“What we do need to do to is to look hard how the Taliban is regrouping, why the Taliban is fighting in the way they are now,” US Secretary of State Condoleezza Rice said at a joint press conference with Australian Foreign Minister Stephen Smith.
Rice said there was an uptick in the terrorism, not just against forces, but against the Afghan people.
“In that regard, everybody needs to do more ...Pakistan does need to do more,” Rice told reporters in Perth.
Backing Rice’s demand, Smith said there is no doubt that the current international hotbed of terrorism is in that area, is in the Pakistan-Afghan border area.
“We don’t believe that can be regarded simply as a bilateral matter between Afghanistan and Pakistan,” the Australian minister said. “We do need to engage Pakistan more in a dialogue.”
The comments came ahead of Prime Minister Yousuf Raza Gilani’s meeting with President George W Bush in Washington where the Pakistani leader is expected to face a grilling on Islamabad’s efforts to check the Taliban which US officials say have been ineffective.
There are growing fears in Pakistan that the United States, which has 35,000 troops in Afghanistan, might take unilateral action against al-Qaeda and Taliban in tribal areas and go for “hot pursuit” of militants.

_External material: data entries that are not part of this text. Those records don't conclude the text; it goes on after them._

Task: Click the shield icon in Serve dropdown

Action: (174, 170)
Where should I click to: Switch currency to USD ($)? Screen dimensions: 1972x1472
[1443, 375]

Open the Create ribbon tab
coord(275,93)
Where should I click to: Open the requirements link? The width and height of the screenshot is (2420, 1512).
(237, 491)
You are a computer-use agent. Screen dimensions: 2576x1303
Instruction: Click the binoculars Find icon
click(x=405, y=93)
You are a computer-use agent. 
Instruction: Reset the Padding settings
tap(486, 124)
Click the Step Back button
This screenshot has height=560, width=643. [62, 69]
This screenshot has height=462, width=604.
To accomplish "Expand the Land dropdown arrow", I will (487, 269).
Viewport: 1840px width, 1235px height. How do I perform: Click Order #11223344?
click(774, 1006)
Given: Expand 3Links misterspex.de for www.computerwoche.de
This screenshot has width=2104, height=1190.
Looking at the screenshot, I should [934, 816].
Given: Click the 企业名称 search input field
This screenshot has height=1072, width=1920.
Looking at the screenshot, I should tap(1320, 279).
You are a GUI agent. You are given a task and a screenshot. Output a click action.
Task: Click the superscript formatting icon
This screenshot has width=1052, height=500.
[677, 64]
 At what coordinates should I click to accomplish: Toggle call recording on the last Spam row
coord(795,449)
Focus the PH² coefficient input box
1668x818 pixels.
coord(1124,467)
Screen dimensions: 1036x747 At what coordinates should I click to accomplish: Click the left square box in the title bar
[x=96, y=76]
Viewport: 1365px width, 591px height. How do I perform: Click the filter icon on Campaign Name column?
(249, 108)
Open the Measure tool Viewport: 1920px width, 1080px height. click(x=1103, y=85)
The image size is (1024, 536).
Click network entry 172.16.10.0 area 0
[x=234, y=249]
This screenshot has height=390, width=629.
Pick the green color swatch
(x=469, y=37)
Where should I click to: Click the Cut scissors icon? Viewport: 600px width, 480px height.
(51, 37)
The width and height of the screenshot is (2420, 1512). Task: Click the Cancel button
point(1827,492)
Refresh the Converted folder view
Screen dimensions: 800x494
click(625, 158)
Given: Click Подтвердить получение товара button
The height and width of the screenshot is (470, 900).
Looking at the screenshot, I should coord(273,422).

Australia has 1,060 soldiers in Afghanistan, the most of non-NATO countries, and won’t increase its troops, Smith said.
Rice also defended the continued detention of terrorism suspects at Guantanamo Bay. She said the Bush administration wanted to close the detention centre but “the problem is there are dangerous people there who cannot be returned and put among innocent populations.”
Violence by Taliban has escalated in Afghanistan since 2006 and on July 11 Indian embassy in Kabul was targeted in a suicide attack which killed 60 people, including a Brigadier-ranked defence attache and an IFS officer.